Le lendemain de cette séance de travail très riche, qui s’est achevée tard dans la nuit, le ministre de l’Agriculture a été accueilli à La Ferme des Quatre Seullis par Muriel et Guillaume Burgat-Charvillon et leurs enfants. Le couple associé en Gaec élève une cinquantaine de vaches laitières de race abondance et produit 44 tonnes de fromages fermiers par an (manigodine, tommes et raclette de Savoie) affinés avec les établissements Paccard. « Nous comptons sur vous pour défendre la spécificité montagnarde de l’attache et faire valoir auprès des instances européennes qu’avec cinq mois d’hiver, il est impossible de lâcher les vaches tous les jours », a dit Cédric Laboret. Avec la réserve de fourrages au niveau supérieur, l’éleveur a témoigné de ses limites en capacité de stockage pour affronter sereinement les sécheresses à l’avenir. Il a aussi évoqué les surcoûts de construction en altitude (charpente renforcée) et de matériel spécialisé pour travailler les pentes. Avant de repartir, le ministre a félicité l’engagement des producteurs de montagne, « une agriculture de contraintes dont la société a bien besoin pour protéger nos paysages ouverts et attractifs ».

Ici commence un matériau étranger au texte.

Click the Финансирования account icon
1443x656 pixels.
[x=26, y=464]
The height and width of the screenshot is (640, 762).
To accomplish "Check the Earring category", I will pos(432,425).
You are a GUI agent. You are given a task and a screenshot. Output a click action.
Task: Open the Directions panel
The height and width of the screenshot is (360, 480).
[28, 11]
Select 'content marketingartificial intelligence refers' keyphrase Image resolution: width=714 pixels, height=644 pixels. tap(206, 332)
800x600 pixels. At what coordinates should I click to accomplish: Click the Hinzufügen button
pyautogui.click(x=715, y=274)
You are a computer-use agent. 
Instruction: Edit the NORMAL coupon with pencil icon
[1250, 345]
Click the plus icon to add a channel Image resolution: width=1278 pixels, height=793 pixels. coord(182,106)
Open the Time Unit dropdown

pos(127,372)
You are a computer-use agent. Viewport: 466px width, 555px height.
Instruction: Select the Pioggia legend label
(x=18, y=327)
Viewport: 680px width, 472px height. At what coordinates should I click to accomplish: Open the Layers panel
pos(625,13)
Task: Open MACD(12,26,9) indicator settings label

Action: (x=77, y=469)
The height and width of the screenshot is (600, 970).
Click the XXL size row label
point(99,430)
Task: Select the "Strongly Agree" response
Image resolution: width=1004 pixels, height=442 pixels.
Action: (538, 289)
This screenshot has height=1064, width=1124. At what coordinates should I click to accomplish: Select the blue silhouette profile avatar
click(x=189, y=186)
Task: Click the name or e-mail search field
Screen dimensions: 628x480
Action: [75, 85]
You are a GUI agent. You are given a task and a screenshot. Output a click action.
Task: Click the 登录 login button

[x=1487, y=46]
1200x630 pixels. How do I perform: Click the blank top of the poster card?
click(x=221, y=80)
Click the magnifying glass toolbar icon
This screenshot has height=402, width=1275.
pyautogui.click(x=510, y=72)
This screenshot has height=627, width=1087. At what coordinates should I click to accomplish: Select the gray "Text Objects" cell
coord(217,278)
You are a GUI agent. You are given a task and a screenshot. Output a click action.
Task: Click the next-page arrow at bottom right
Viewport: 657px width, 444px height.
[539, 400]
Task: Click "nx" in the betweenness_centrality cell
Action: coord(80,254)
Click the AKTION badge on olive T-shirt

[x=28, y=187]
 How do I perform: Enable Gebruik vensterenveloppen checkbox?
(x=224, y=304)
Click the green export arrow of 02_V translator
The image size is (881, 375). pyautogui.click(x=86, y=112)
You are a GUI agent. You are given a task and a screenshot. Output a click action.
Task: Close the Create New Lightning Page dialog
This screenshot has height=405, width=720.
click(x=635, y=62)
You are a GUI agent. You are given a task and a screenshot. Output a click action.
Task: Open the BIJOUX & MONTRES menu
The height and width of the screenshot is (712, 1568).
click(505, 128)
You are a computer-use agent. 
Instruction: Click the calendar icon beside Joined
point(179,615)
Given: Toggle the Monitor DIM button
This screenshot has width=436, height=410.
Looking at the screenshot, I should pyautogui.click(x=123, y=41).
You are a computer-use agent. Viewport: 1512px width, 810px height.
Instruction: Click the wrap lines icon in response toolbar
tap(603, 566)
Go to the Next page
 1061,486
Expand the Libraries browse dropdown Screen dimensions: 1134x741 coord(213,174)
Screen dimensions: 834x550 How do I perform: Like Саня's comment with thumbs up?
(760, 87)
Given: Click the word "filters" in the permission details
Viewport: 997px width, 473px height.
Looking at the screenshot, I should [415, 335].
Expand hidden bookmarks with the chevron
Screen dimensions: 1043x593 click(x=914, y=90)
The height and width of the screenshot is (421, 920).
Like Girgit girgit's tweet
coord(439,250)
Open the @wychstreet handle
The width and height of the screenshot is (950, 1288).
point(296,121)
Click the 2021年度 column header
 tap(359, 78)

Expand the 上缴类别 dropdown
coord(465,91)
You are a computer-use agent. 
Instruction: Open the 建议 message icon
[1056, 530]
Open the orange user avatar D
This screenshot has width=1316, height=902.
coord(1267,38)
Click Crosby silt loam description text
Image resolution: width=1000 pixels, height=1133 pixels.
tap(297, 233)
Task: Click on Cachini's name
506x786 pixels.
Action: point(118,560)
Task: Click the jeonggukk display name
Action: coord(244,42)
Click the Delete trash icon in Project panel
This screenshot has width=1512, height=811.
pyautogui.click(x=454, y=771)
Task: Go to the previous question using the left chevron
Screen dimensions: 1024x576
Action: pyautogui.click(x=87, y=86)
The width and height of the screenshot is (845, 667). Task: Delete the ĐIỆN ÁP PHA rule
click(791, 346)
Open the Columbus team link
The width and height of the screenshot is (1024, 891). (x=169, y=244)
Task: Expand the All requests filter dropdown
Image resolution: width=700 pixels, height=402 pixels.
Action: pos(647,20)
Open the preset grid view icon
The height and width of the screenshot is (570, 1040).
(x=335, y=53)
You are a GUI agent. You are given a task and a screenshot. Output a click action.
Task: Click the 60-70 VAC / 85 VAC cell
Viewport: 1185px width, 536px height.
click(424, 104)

Le second rendez-vous de la journée était pris à la coopérative laitière du Semnoz à Gruffy, l’un des cinq ateliers de l’union Les Fruitières des Savoie. Le président des producteurs, Fabrice Jacquet, et le fromager partenaire, Luc Chabert, ont présenté des ateliers de fabrication de Tome des Bauges AOP et de fromage Abondance AOP. « Le modèle coopératif est un bon support d’organisation et de création de valeur », ont-ils prouvé au ministre, lui demandant de « tout faire pour conserver le tissu d’exploitations laitières en agissant sur la transmission de l’outil ». Le prix du lait a bien progressé depuis un an « mais pas autant que l’inflation vertigineuse des charges dans les fermes et nous avons besoin de mesures pour compenser le différentiel ». Luc Chabert a aussi affiché ses inquiétudes sur les ventes prévisionnelles de fromages savoyards dans le contexte de baisse générale du pouvoir d’achat. Il a aussi chiffré à au moins + 30 euros les 1 000 litres la hausse de la facture énergétique des fromageries. « Toute la marge de notre entreprise va y passer alors que nous avons aussi besoin de remonter les salaires de nos équipes pour les fidéliser ». Marc Fesneau a indiqué travailler à un bouclier tarifaire pour prendre en charge 50 % de l’augmentation des charges électricité, gaz et GNR, « un mécanisme de plafonnement » pour les entreprises agricoles et agroalimentaires « destiné à amoindrir le choc ».
B. C.

Analyses brucellose : les résultats enfin connus

En janvier dernier, le troupeau de 240 bovins du Gaec Pré Jourdan était entièrement abattu après la découverte d’un cas de brucellose. Neuf mois après, les résultats d’analyses sur les autres vaches du cheptel ont enfin été officialisés : neuf animaux étaient contaminés en plus de la première vache et quelques autres sujets ont développé des anticorps. Ces données prouvent « une circulation virale forte et extrêmement rapide de cette maladie qui en quelques semaines peut se propager dans des troupeaux entiers », commente Cédric Laboret, président de la chambre d’agriculture Savoie Mont- Blanc, pour qui la stratégie sanitaire d’éradication reste la seule option.